Di dalam KUHP ada pasal yang mengatur ancaman hukuman bagi setiap orang yang dengan sengaja tidak menolong orang yang membutuhkan pertolongan segera, dapat dihukum selama-lamanya dua tahun penjara atau denda sebanyak-banyaknya Rp. 4.500 (konversi nilai rupiah tersebut ada dalam keputusan Menteri Hukum dan HAM yang disesuaikan engan kondisi ekonomi sekarang), jika akibat dari perbuatan pembiarannya itu sampai mengakibatkan orang yang memerlukan pertolongan itu mengalami luka berat atau meninggal dunia, maka pelakunya diancam dengan hukuman paling lama 7 tahun 6 bulan (jika terjadi cacat), atau paling lama 9 tahun penjara (jika meninggal dunia).
Pasal 304 KUHP:
Barang siapa dengan sengaja menempatkan atau membiarkan seorang dalam keadaan sengsara, padahal menurut hukum yang berlaku baginya atau karena persetujuan dia wajib memberi kehidupan, perawatan atau pemeliharaan kepada orang itu, diancam dengan pidana penjara paling lama dua tahun delapan bulan atau pidana denda paling banyak empat ribu lima ratus rupiah.
Pasal 306 KUHP:
(1) Jika salah satu perbuatan berdasarkan pasal 304 dan 305 mengakibatkan luka-luka berat, yang bersalah diancamdengan pidana penjara paling lama tujuh tahun enam bulan. (2) Jika mengakibatkan kematian pidana penjara paling lama sembilan tahun.
Sedangkan khusus untuk tenaga medis termasuk dokter diatur di UU Nomor 36 Tahun 2010 tentang Kesehatan:
Pasal 190:
(1) Pimpinan fasilitas pelayanan kesehatan dan/atau tenaga kesehatan yang melakukan praktik atau pekerjaan pada fasilitas pelayanan kesehatan yang dengan sengaja tidak memberikan pertolongan pertama terhadap pasien yang dalam keadaan gawat darurat sebagaimana dimaksud dalam Pasal 32 ayat (2) atau Pasal 85 ayat (2) dipidana dengan pidana penjara paling lama 2 (dua) tahun dandenda paling banyak Rp200.000.000,00 (dua ratus juta rupiah).

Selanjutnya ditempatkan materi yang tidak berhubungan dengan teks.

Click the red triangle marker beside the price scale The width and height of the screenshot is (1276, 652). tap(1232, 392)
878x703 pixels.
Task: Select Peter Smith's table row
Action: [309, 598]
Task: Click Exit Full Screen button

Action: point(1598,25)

(2) Dalam hal perbuatan sebagaimana dimaksud pada ayat (1) mengakibatkan terjadinya kecacatan atau kematian, pimpinan fasilitas pelayanan kesehatan dan/atau tenaga kesehatan tersebut dipidana dengan pidana penjara paling lama 10 (sepuluh) tahun dan denda paling banyak Rp1.000.000.000,00 (satu miliarrupiah).
Pasal 32 ayat (2):
Dalam keadaan darurat, fasilitas pelayanan kesehatan, baik pemerintah maupun swasta dilarang menolak pasien dan/atau meminta uang muka.
Sedangkan Pasal 85 ayat (2) mengenai pelayanan kesehatan dalam keadaan bencana alam, yang tidak relevan dalam konteks bahasan ini.

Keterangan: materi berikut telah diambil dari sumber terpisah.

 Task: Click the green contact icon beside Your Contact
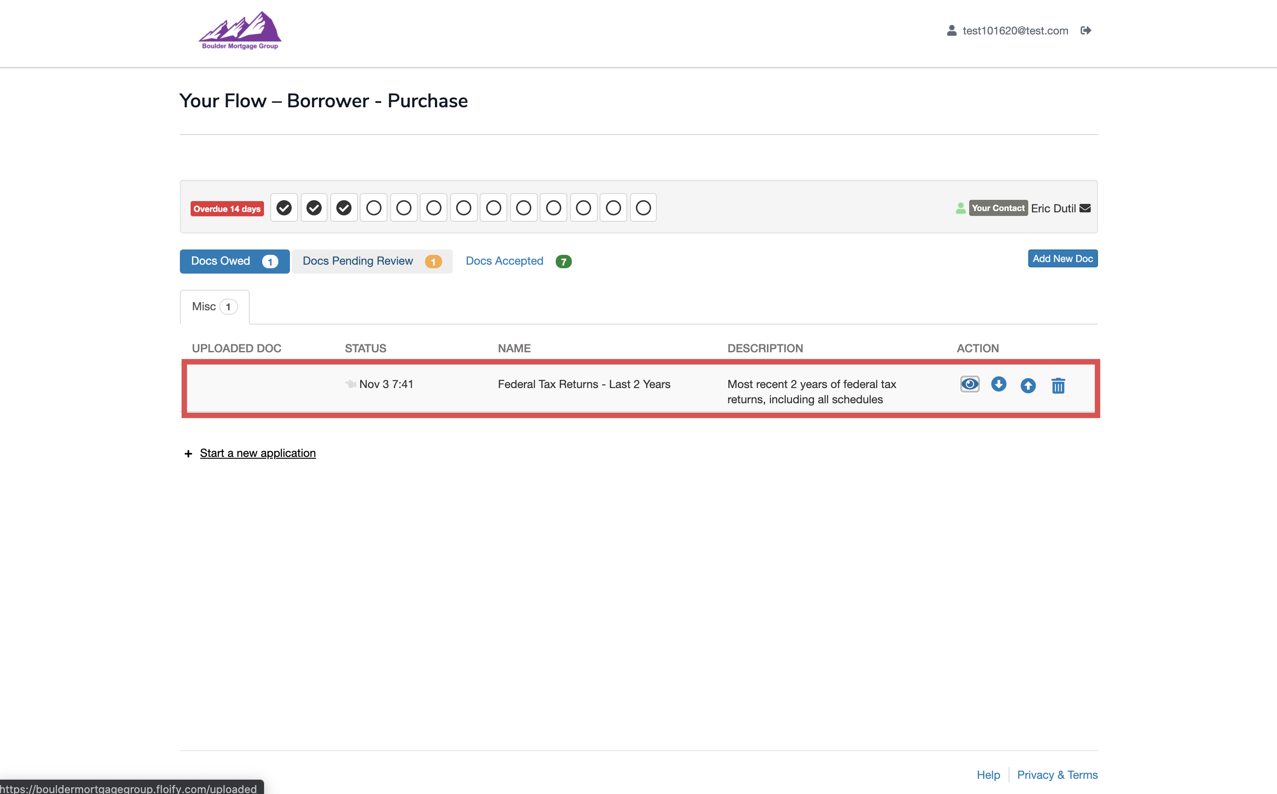[x=960, y=208]
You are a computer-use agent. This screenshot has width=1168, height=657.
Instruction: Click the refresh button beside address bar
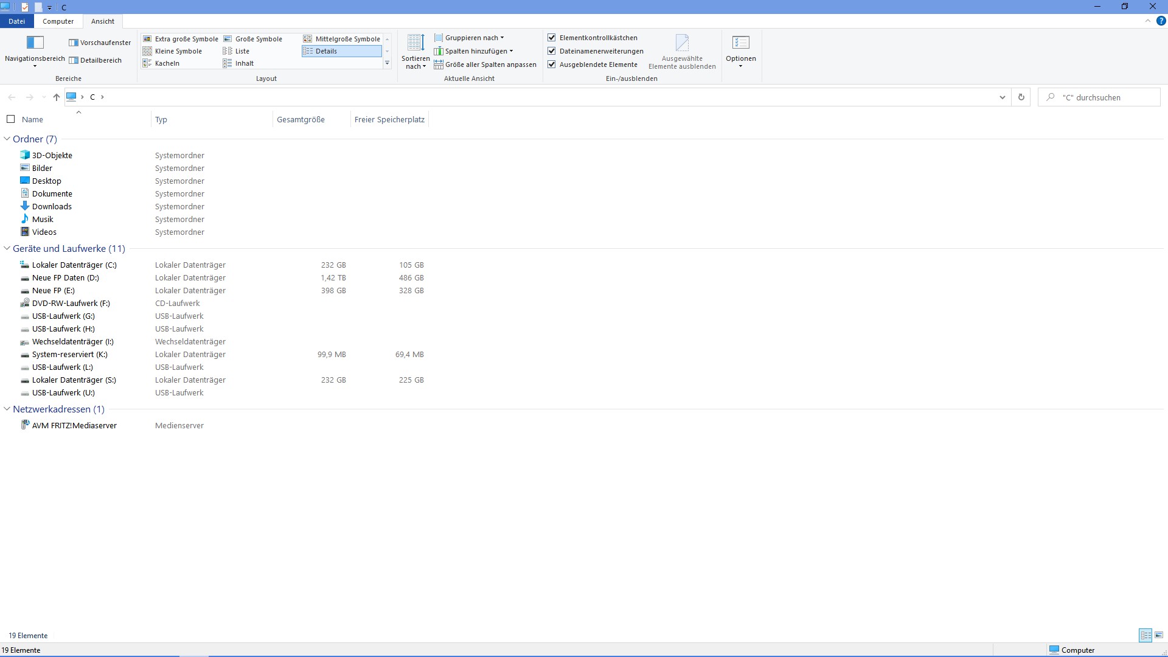tap(1021, 97)
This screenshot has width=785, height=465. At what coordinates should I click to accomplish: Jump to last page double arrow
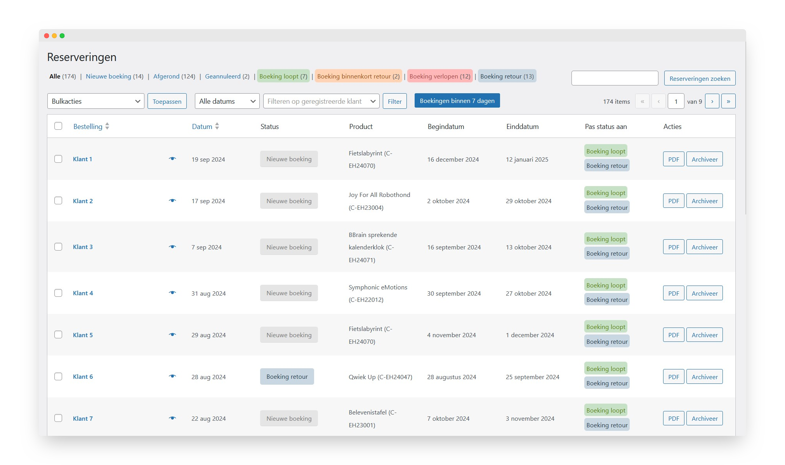[728, 101]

Jadi, para dokter, anda berhak melakukan pemogokan, tetapi berhati-hatilah agar jangan sampai karenanya mengakibatkan orang lain meninggal dunia atau cacat karena tidak mendapat pertolongan dari anda, padahal seharusnya bisa anda lakukan.
Jadi MOGOK KERJA, sah saja asal ………. Tapi untuk “Ibu dan Bapak Dokter yang terhormat” janganlah sebab profesi Ibu dan Bapak amat mulia bagi kemanusiaan.
Sumber
●Undang-Undang No. 13 Tahun 2003 tentang Ketenagakerjaan (Lembaran Negara Republik Indonesia Tahun 2003 Nomor 39)
●Undang-Undang Nomor 44 Tahun 2009 tentang Rumah Sakit (Lembaran Negara Republik Indonesia Tahun 2009 Nomor 153)
●Penjelasan atas Undang-Undang Republik Indonesia Nomor 13 Tahun 2003 tentang Ketenagakerjaan (Tambahan Lembaran Negara Republik Indonesia Nomor 4279)
●Pasal 32 Peraturan Menteri Kesehatan Republik Indonesia Nomor 2052/MENKES/PER/X/2011 tentang Izin Praktik dan Pelaksanaan Praktik Kedokteran (Berita Negara Republik Indonesia Tahun 2011 Nomor 671)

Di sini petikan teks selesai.